Location: Small Grain and Food Crops Quality Research
Project Number: 3060-21650-002-022-S
Project Type: Non-Assistance Cooperative Agreement
Start Date: Aug 1, 2021
End Date: Dec 31, 2025
Objective:
(1) Determine the acute and chronic effects of pulse (common beans and lentils) consumption on satiety compared to a control, no pulse diet in humans; (2) Determine how changes in microbial composition and function influence the rate of production of the short chain fatty acids (acetate, propionate, and butyrate) from colonic fermentation of fibers in humans at baseline and after 4-wks of pulse consumption in comparison to a control no pulse diet; (3) Determine the impact of pulse consumption on cardiometabolic risk factors.
Approach:
Adult, overweight males and females (n=44 total, BMI 25-35 kg/m2) with at least one characteristic of the metabolic syndrome will be randomly assigned to either a pulse-rich diet or a no pulse diet in a 4-wk, parallel-arm, repeated-measures study.
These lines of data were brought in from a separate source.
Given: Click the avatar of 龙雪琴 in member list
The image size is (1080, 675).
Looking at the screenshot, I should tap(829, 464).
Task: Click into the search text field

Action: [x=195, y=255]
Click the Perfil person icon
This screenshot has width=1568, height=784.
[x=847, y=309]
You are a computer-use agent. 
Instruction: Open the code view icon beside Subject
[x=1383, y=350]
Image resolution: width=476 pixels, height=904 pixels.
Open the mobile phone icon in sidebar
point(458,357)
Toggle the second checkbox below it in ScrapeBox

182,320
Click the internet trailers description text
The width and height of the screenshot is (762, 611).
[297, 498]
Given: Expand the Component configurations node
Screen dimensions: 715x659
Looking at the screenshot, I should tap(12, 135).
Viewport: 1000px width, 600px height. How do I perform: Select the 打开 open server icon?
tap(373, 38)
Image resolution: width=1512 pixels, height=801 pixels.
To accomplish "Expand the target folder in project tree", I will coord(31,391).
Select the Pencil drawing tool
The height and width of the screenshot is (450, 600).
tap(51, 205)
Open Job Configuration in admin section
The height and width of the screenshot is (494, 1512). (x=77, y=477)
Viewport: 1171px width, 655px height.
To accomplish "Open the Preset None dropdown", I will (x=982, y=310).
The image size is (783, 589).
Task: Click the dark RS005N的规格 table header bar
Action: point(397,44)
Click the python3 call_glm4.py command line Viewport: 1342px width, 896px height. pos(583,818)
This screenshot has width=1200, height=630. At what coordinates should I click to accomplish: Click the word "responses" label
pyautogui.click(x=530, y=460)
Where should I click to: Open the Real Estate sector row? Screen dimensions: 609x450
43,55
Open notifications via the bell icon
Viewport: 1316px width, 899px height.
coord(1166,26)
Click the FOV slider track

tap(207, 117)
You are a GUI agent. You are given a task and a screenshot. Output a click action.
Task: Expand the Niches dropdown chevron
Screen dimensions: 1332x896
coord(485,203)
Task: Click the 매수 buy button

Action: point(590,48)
Before a baseline visit, food records will be collected and analyzed to tailor the 4-wk intervention diets as much as possible to each subject’s food preferences. Each subject will receive a one-week run-in diet mirroring the control diet. The protocol used for the meal test will include 2 cups of pulses for women and 3 cups of pulses for men in any given week. Fecal samples will be collected at baseline, day 14, and day 28. At baseline and at day 28, meal tests will be performed and at the same time, stable isotopes will be infused and venous blood samples will be taken in the fasting and postprandial states. Blood samples will be taken to measure appetite hormones (GLP-1, PYY, ghrelin with aprotinin added to plasma to block degradation, glucose, insulin, short-chain fatty acids, triglycerides, HDLc, and LDLc). Questionnaires and surveys will be administered to assess subjective appetite at different time points during the meal test, and other eating behaviors. Fecal samples will be collected for DNA extraction and high-throughput sequencing and bioinformatics using the QIIME 2 platform will be used. Microbial diversity (alpha- and beta diversity) will be assessed, as well as the Firmicutes to Bacteroidetes ratio. Plasma short-chain fatty acids also will be analyzed.